_Text block_:
__________________________________________________

Dominion security director sues Trump campaign & conservative media over ‘false claims’ of election fraud
An employee of Dominion Voting Systems has filed a defamation lawsuit against the Trump campaign and several news outlets, claiming he has become the ‘face’ of false election fraud accusations that could lead to violence.
Eric Coomer, security director at the Colorado-based company, says he started receiving death threats after Trump surrogates and media outlets suggested that he used his position at Dominion, whose voting machines were used in several battleground states, to ensure that Democrat Joe Biden prevailed in the November 3 contest.
The defamation suit, filed on Tuesday in district court in Denver County, Colorado, names the Trump campaign, the president’s attorney, Rudy Giuliani, lawyer Sidney Powell, conservative pundits Michelle Malkin and Joseph Oltmann, and the conservative media outlets Gateway Pundit, Newsmax, and One America News Network (OANN).
Coomer was thrust into the public spotlight after Oltmann claimed to have overheard a conversation between Antifa activists in which a man identified as “Eric from Dominion” said that he “made sure” that Trump would not be reelected.
The sensational story spread across conservative media after Oltmann was interviewed by Malkin and Gateway Pundit, and even caught the eye of the president’s son, Eric, who tweeted about it. OANN reported the alleged conversation, and Powell and Giuliani pointed to Coomer’s anti-Trump posts on social media as evidence that Dominion may be politically compromised.

__________________________________________________

_Stored data_:
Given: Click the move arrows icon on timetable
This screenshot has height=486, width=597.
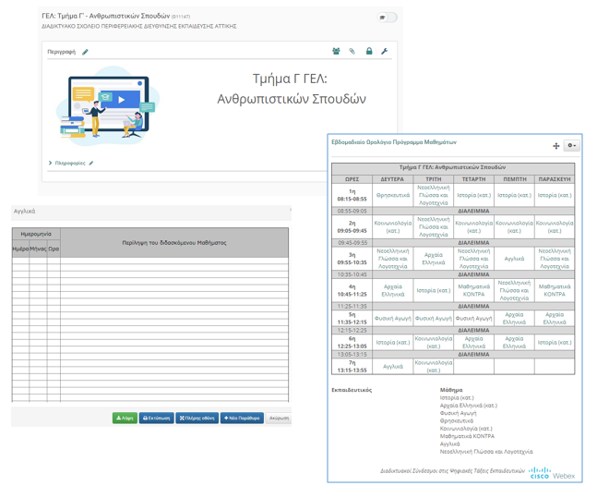Looking at the screenshot, I should point(555,146).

__________________________________________________

_Problems and tasks_:
**A)** According to the article about the Dominion defamation suit, in which court was the suit filed?
**B)** Echo the part of the Dominion lawsuit article starting with "Dominion security director" and going on through "lead to violence.".
**C)** Carry on the article about the Dominion security director's lawsuit from its last sentence.

_Answers to the tasks_:
**A)** In district court in Denver County, Colorado.

**B)**
Dominion security director sues Trump campaign & conservative media over ‘false claims’ of election fraud
An employee of Dominion Voting Systems has filed a defamation lawsuit against the Trump campaign and several news outlets, claiming he has become the ‘face’ of false election fraud accusations that could lead to violence.

**C)**
The lawsuit acknowledged that Coomer criticized the president on his private Facebook page, but says the account is no longer active.
The episode made Coomer “the face of false claims” regarding Dominion’s alleged role in tipping the scales in the presidential election, his lawyers said. The security director reportedly became the target of death threats after right-wing websites posted his photo, home address and details about his family.
Coomer also said he feared that the allegations of fraud could trigger political violence.
I’ve worked in international elections in all sorts of post-conflict countries where election violence is real and people are getting killed over it. And I feel that we’re on the verge of that.
In an op-ed published by the Denver Post earlier this month, Coomer responded to the “litany of defamatory statements” made against him by the Trump campaign and others, insisting that he has “no connection to the Antifa movement” and “did not ‘rig,’ or influence the election.”
Dominion machines have been the subject of numerous legal challenges questioning the integrity of the 2020 election results. A recent court-ordered audit of Dominion systems used in Michigan concluded that the machines are “intentionally and purposefully designed with inherent errors to create systemic fraud and influence election results.”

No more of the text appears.